I noticed that we can use Cholesky decomposition instead of $LU$, since $X^TX$ is symmetric and positive definite.

Using $LU$ we have:

$\hat\beta = (X^TX)^{-1}X^Ty=(LU)^{-1}X^Ty$, solve $a=X^Ty$ which is order $O(2nm)$, then $L^{-1}b=a$ at cost $\sum_1^{k=n} (2k-1)$ and finally $U^{-1}a$ at the same cost of $\sum_1^{k=n} (2k-1)$.

I didn't count the cost of computing $L^{-1}$ and $U^{-1}$.

Using $QR$ we have: $\hat\beta = (X^TX)^{-1}X^Ty=((QR)^TQR)^{-1}R^TQ^Ty=R^{-1}Q^Ty$, where we solve $Q^Ty=a$ at cost $O(n^2)$ and $R^{-1}a$ with cost $\sum_1^{k=n} (2k-1)$.

Comparing the decompositions: It seems that QR decomposition is much better than LU. I think the cost of computing QR is higher than LU, which is why we could prefer to use LU. On the other hand if we are given the decompositions, we should use QR.

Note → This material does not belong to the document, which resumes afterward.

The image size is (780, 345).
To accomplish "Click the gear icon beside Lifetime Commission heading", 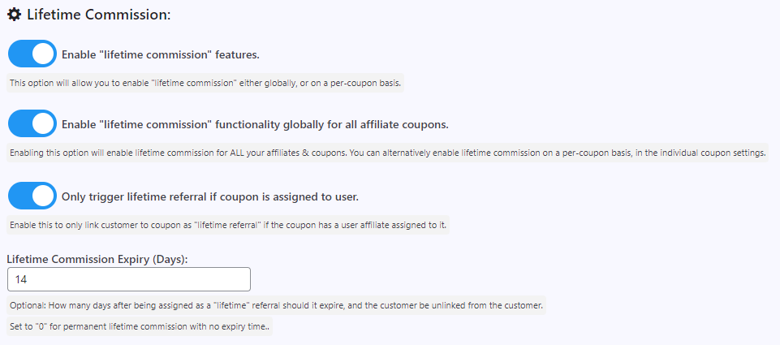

$SVD$ decomposition: Is there any advantage to use SVD decomposition?


Solution 1:

Matrix Computations

Golub and Van Loan, 3e

$\S$ 5.7.1, p. 270

Comparing flop counts for operations on $n\times n$ matrices:

$\frac{2}{3}n^{3}\ $ $\qquad$ Gaussian elimination

$\frac{4}{3}n^{3}\ $ $\qquad$ Householder orthogonalization

$2n^{3}$ $\qquad \ \ $ Modified Gram-Schmidt

$\frac{8}{3}n^{3}\ $ $\qquad$ Bidiagonalization

$12n^{3}$ $\qquad$ Singular Value Decomposition

Three reasons to choose orthogonalization to solve square systems:

  1. Flop counts exaggerate the Gaussian elimination advantage. When memory traffic and vectorization overheads are considered the $\mathbf{Q}\mathbf{R}$ factorization is comparable in efficiency.

  2. Orthogonalization methods have guaranteed stability, there is no "growth factor" to worry about as in Gaussian elimination.

  3. In cases of ill-conditioning, the orthogonalization methods give an added measure of reliability. $\mathbf{Q}\mathbf{R}$ with condition estimate is very dependable and, of course, SVD is unsurpassed when it comes to producing a meaningful solution to a nearly singular system.

Solution 2:

Your reasoning at the top is really odd. The LU decomposition is twice as fast as the standard QR decomposition and it will solve most systems. There are however pathologically ill-conditioned systems and non-square systems. That is where it will use the QR or SVD. The main reason for the SVD is it allows you to be selective about your condition number.

There are many other decompositions. The Cholesky decomposition is twice as fast as the LU decomposition but only for positive definite Hermitian matrices. All of this neglects the sparsity of the matrix as well.